Modeling and computation of an integral operator Riccati equation for an infinite-dimensional stochastic differential equation governing streamflow discharge

We propose a linear-quadratic (LQ) control problem of streamflow discharge by optimizing an infinite -dimensional jump-driven stochastic differential equation (SDE). Our SDE is a superposition of Ornstein- Uhlenbeck processes (supOU process), generating a sub-exponential autocorrelation function observed in actual data. The integral operator Riccati equation is heuristically derived to determine the optimal control of the infinite-dimensional system. In addition, its finite-dimensional version is derived with a discretized distribution of the reversion speed and computed by a finite difference scheme. The optimality of the Riccati equation is analyzed by a verification argument. The supOU process is parameterized based on the actual data of a perennial river. The convergence of the numerical scheme is analyzed through computational experiments. Finally, we demonstrate the application of the proposed model to realistic problems along with the Kolmogorov backward equation for the performance evaluation of controls.

Automated summary

In this study, we propose a linear-quadratic control method for optimizing streamflow discharge using an infinite-dimensional jump-driven stochastic differential equation.
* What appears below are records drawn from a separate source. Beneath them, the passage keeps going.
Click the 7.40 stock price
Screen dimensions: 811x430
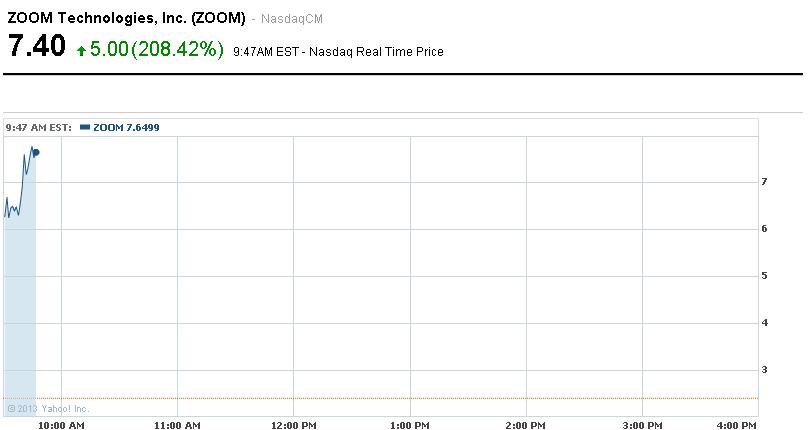37,47
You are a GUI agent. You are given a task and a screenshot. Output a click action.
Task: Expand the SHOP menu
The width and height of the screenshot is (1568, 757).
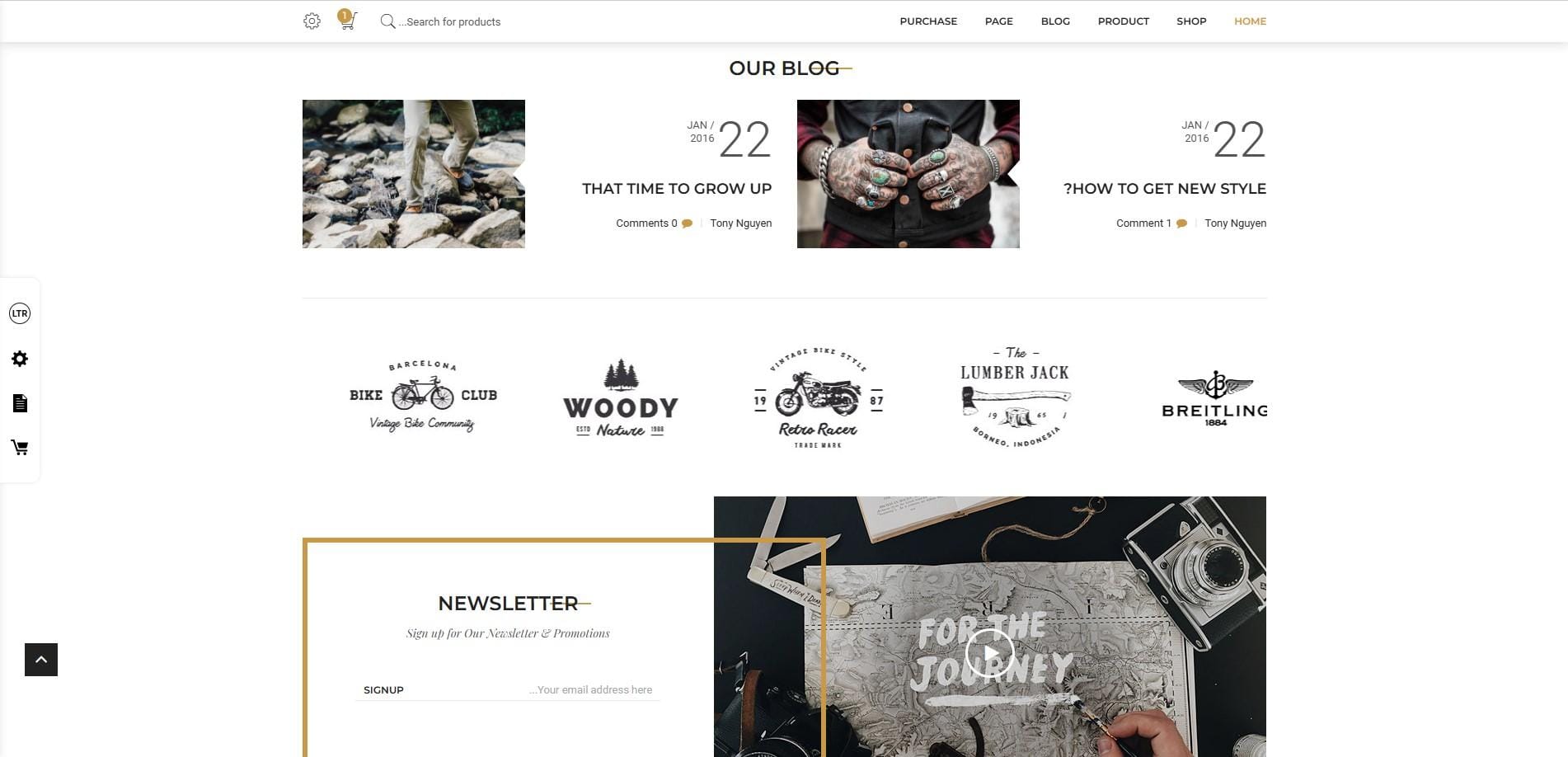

Our model utilizes a superposition of Ornstein-Uhlenbeck processes to generate the observed sub-exponential autocorrelation function in real data, and the optimal control is determined through an integral operator Riccati equation. By parameterizing the process based on actual data and conducting computational experiments, we analyze the convergence of the numerical scheme and demonstrate the application of the proposed model to realistic problems, evaluating the performance of the controls using the Kolmogorov backward equation.